Eduardo Cintra Torres, Público
8 comentários:
ECT absolutamente brilhante, se é que 'brilhante' admite uma maior gradação.
Ass.: Besta Imunda
Até parece uma média empresa familiar. Privada, pois então !
"Trouxe-o Luís Andrade, realizador que foi mais de uma vez director de Programas da RTP1, pai de Hugo Andrade, o actual director de Programas da RTP1, pai de Serenela Andrade, apresentadora da RTP, pai de Ricardo Andrade, responsável do canal RTP Memória, e irmão de Francisco Andrade, que foi também realizador da RTP."
Mr Anónimo,
parece estar a desfiar a composição da Administração Governamental da Madeira.
Estamos a ser injustos com a RTP, um dos nossos sectores do 1º Mundo.
A média salarial da corporação familiar, justifica-o plenamente:
40 mil Euros/Ano.
Para média, não está mal.
Uma pequena corte de Ali Babá.
Quando é que isto deixa de ser um conjunto de pequenas coutadas familiares, políticas, "culturais", "educativas"? Herculano tinha razão: "dá vontade de morrer!"
Tanto quanto sei Luis Andrade reformou-se mas manteve-se como intocável nos quadros da RTP como, sei lá, consultor?
Não privatizar a RTP por completo vai ser a maior derrota deste Governo.
Genial este texto. Isto é tudo uma choldra ignóbil!

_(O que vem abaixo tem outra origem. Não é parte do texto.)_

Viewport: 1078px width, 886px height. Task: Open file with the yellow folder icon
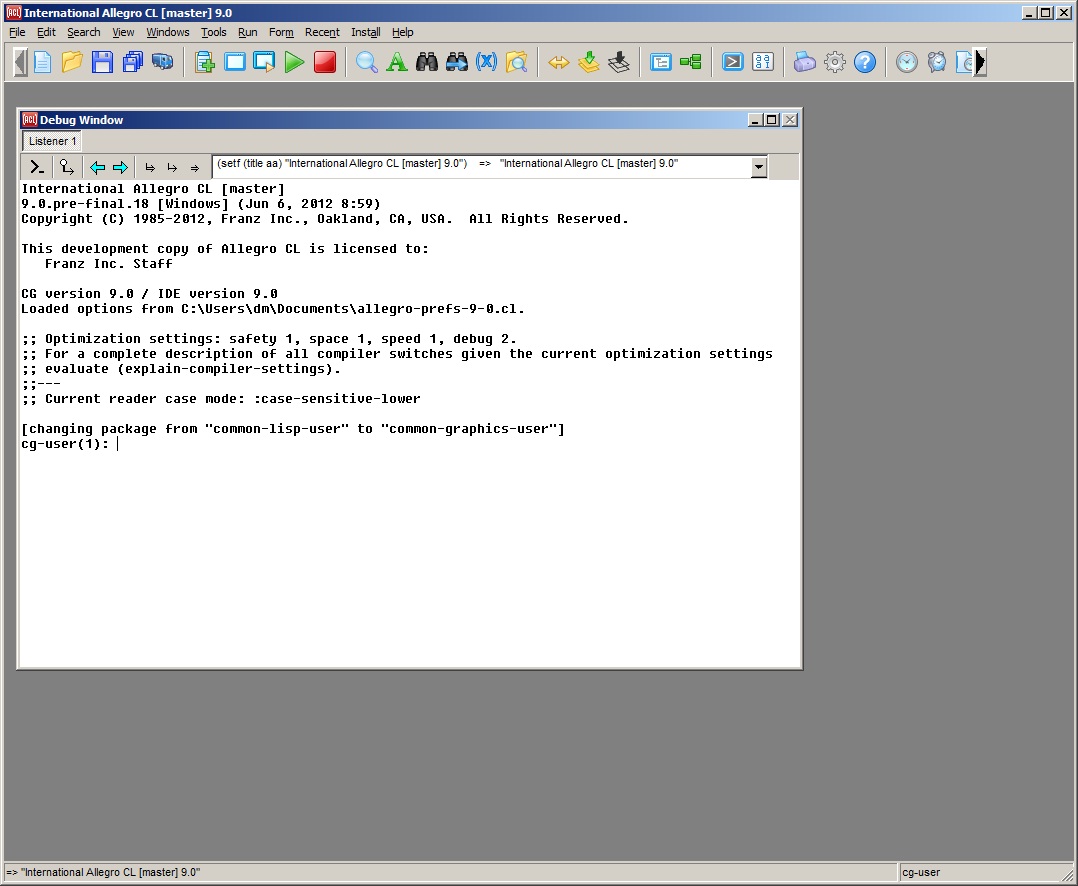(72, 62)
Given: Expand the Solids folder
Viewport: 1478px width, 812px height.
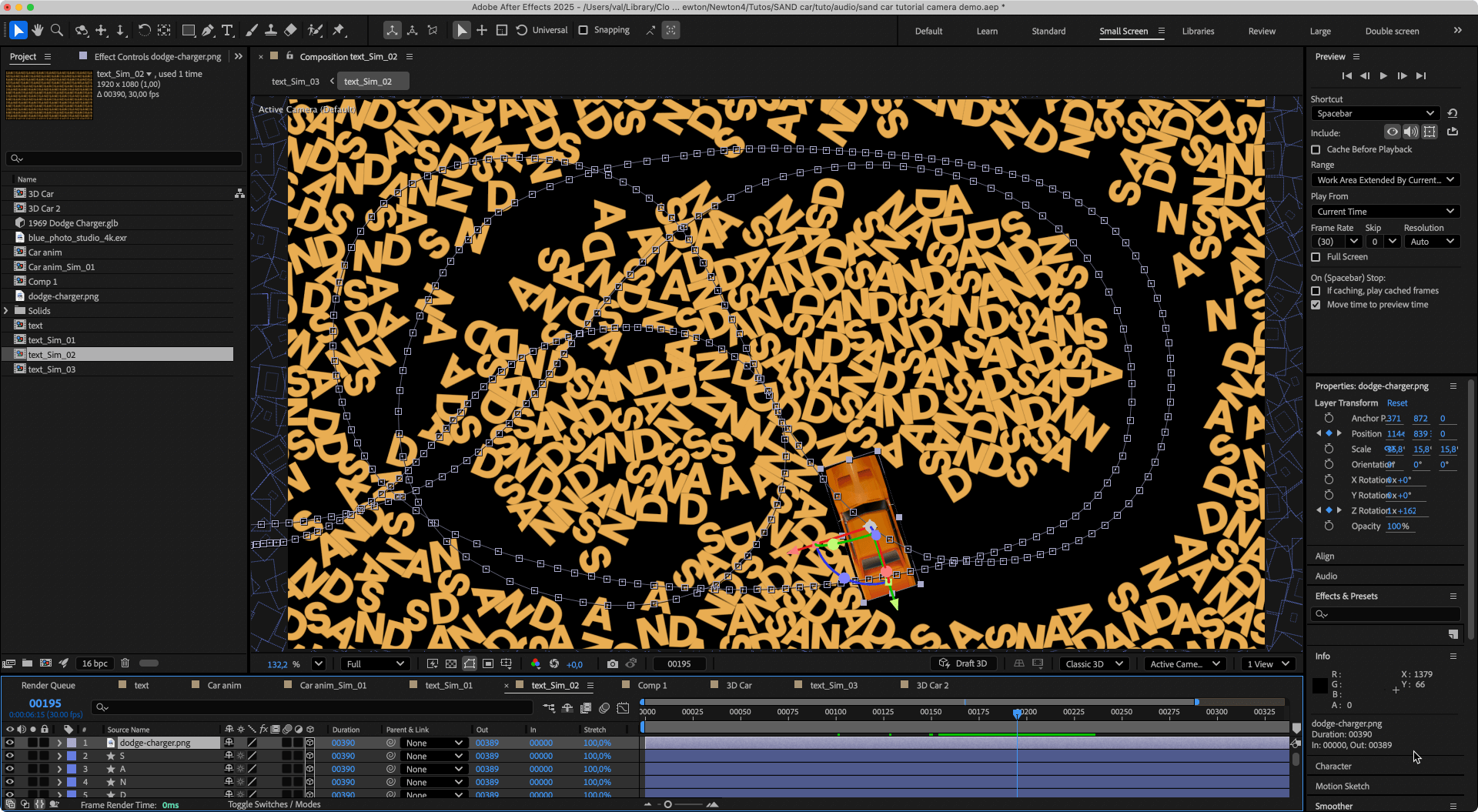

Ontem deixei aqui um comentário que,como outros,não viu a luz do dia,coisa que atribuo à dificuldade exigida por este blog para se poder entrar?
dezembro 58 o reitor da Igreja de Sto António em Roma arranjou-me um quarto na vialle Ippocrate em casa do Sr Celli.
fora deixado vago por Luís Andrade que então estudava canto.